The data
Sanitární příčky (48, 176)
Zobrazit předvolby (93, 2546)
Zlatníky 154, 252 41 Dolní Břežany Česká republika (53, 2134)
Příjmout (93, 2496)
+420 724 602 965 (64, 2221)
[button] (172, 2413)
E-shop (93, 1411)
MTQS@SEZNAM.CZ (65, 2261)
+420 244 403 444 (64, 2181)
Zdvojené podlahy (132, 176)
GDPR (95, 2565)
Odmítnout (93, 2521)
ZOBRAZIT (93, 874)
--
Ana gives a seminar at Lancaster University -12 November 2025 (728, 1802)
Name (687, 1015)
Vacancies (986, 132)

Task
Looking at the data above, return every line from the one with "965 (64, 2221)" down to the one with "ZOBRAZIT (93, 874)", exactly and inclusively.

The completed task
+420 724 602 965 (64, 2221)
[button] (172, 2413)
E-shop (93, 1411)
MTQS@SEZNAM.CZ (65, 2261)
+420 244 403 444 (64, 2181)
Zdvojené podlahy (132, 176)
GDPR (95, 2565)
Odmítnout (93, 2521)
ZOBRAZIT (93, 874)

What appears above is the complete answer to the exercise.